Cheetahs make a comeback in India after 70 years

Eight huge cats from Namibia travelled a great distance. An ambitious and contentious plan to reintroduce cheetahs to the South Asian nation was carried out on Saturday in a chartered cargo aeroplane to the northern Indian city of Gwalior.

Then they were relocated to their new location, a sizable national park in the middle of India, where researchers believe the fastest land animal in the world would once again roam.

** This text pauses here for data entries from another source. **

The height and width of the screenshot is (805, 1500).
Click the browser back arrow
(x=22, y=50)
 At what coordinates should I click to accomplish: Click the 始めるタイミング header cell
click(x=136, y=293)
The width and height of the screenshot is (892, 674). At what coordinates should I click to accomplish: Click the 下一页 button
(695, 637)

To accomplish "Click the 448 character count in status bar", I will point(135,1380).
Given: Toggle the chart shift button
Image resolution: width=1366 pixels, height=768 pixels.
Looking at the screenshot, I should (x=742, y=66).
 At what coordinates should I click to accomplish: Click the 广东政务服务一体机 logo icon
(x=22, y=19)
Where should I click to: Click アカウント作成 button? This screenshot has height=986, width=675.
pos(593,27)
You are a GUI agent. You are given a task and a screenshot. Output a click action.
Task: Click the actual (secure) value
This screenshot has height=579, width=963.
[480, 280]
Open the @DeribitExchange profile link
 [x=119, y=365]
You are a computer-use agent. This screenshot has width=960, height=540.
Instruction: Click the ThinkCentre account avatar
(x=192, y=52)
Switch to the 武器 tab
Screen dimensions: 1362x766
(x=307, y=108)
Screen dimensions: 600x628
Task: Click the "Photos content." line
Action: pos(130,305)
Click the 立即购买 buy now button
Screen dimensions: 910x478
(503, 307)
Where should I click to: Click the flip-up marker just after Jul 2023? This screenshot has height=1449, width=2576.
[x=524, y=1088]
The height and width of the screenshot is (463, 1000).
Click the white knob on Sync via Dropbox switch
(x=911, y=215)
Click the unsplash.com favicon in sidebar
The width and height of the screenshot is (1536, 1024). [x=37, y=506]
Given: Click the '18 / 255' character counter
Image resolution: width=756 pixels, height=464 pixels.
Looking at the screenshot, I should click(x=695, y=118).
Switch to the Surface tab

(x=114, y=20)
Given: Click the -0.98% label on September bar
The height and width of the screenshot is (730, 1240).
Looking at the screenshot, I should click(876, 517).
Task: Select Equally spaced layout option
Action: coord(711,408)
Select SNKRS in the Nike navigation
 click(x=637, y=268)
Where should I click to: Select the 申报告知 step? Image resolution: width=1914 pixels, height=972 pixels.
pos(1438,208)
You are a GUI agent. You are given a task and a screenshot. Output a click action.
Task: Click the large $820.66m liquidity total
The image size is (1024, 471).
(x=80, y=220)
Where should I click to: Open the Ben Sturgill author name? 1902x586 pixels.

On Saturday morning, Indian Prime Minister Narendra Modi let the cats out into their enclosure. The cats cautiously at first and continuously inspecting their new surroundings emerged from their prison.

Cheetahs were previously common in India, but due to poaching and habitat destruction, they went extinct in 1952.

They are still the only predator to have disappeared since India gained its freedom in 1947. India hopes that bringing in African cheetahs will help with conservation efforts for the country's imperilled and generally uncared-for grasslands.

Globally, less than 7,000 adult cheetahs are still living, and they no longer cover more than 9% of their historic habitat.

In the majority of countries, cheetah numbers are falling. South Africa is an exception to this rule because there is no more room for the cats there. Experts think that Indian woods could allow these cats opportunity to thrive.

Twelve cheetahs are now being held in quarantine in South Africa; they will likely soon make their way to Kuno National Park. Four cheetahs seized in South African parks were flown to Mozambique earlier this month.